Colorado’s economy ranks among the best in the country. But despite a very low unemployment rate, record corporate profits and tourism revenue, congestion is worsening, one in four roads are rated as being in poor condition and almost 500 bridges have been labeled “structurally deficient.” And we’re one of the worst states in K-12 and higher education funding.
How can we have a strong economy yet suffer with some of the most unsafe roads and bridges and underfunded schools? It started almost 30 years ago when voters narrowly approved what were — and still are — the most restrictive state spending limits in the country. We understand why this sounds appealing.
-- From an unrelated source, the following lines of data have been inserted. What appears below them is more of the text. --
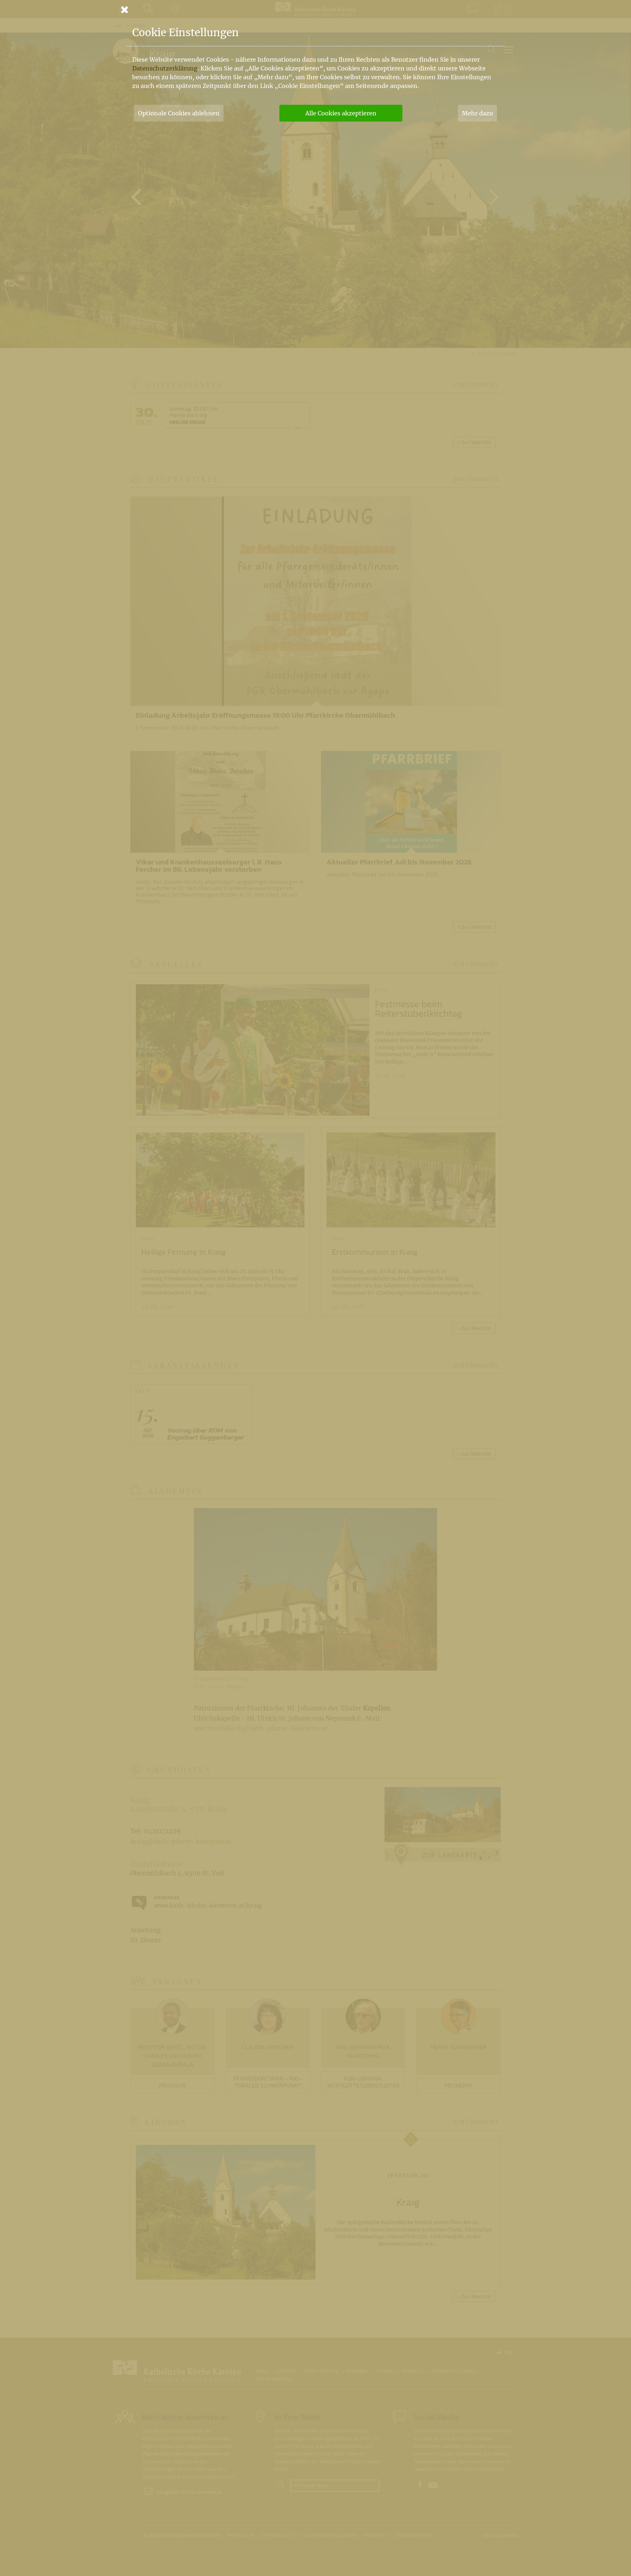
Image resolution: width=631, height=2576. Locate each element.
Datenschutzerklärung (165, 68)
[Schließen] (315, 9)
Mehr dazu (477, 113)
When our economy shrinks, like other states, we reduce spending and balance the budget. But unlike other states, when our economy rebounds, we can’t invest all of the funds we already have on basic needs, like education, workforce training, infrastructure and supporting an aging population.
Instead the state is forced to pay out money, much of which was collected from business, in the form of a small rebate to individual Coloradans.
We make our families and communities feel the pain of the bad times without the benefit of the good times.
Almost every business, academic and public sector leader will tell you: forcing the state to uphold this antiquated law and refund money to individuals over an arbitrary limit might be good politics, but it’s awful policy.
These rebates are projected to average between $27-$44 per person next year. As local education, business and public service leaders, we hear from a lot of people in the Colorado Springs area, and we get it. For many, that’s a lot of money.
But Proposition CC is asking voters to pool these funds next year to the tune of $264 million for the state, and likely more in years to follow. With one vote we can untangle an outdated budget rule and invest the money the state collects equally among three specific areas: transportation, K-12 Education and Higher Education.
Under Proposition CC, 40% of this money for transportation will go straight to local and county governments such as El Paso County to invest in specific, local transportation priorities. We can begin to expand transit and fix our unsafe bridges, roads and highways.
Our K-12 schools will receive millions of dollars to attract and retain quality teachers and expand learning options. It will help Colorado community colleges keep tuition affordable for all residents. In support of this measure, the Board of the Colorado Community College System unanimously passed a resolution in favor of Prop. CC.
Nobody’s taxes will go up under Prop. CC and this will not affect annual tax refunds from over payment. These rebates are taxes that have been paid. Unprecedented transparency and safeguards are written into the law, with a third-party, independent auditor who will trace every dollar for the public to see how the money is spent.
Some are concerned that the Legislature will have the power to change how the money is carved up between education and transportation. A fair point, but to do otherwise would be to continue the damaging practice of making permanent today’s formulas that may not be wise under future conditions (i.e. putting fiscal policy in our constitution). Legislators will hear plenty from future voters about their priorities for education and transportation and should be given the opportunity to make decisions that fit the times.
This ballot measure won’t fix all of our roads and bridges or eliminate Colorado’s education gaps, but it’s a big step forward. And it’s exactly what many leaders have been asking for decades: to invest in our needs within the limits of the constitution with the money we already have.
Together, we can start fixing things and invest in Colorado’s future.
Richard Skorman is the District 3 representative on the Colorado Springs City Council. Walt Cooper is school district administrator of Cheyenne Mountain School District 12. Lance Bolton is the presient of Pikes Peak Community College. Rocky Scott is state transportation commissioner.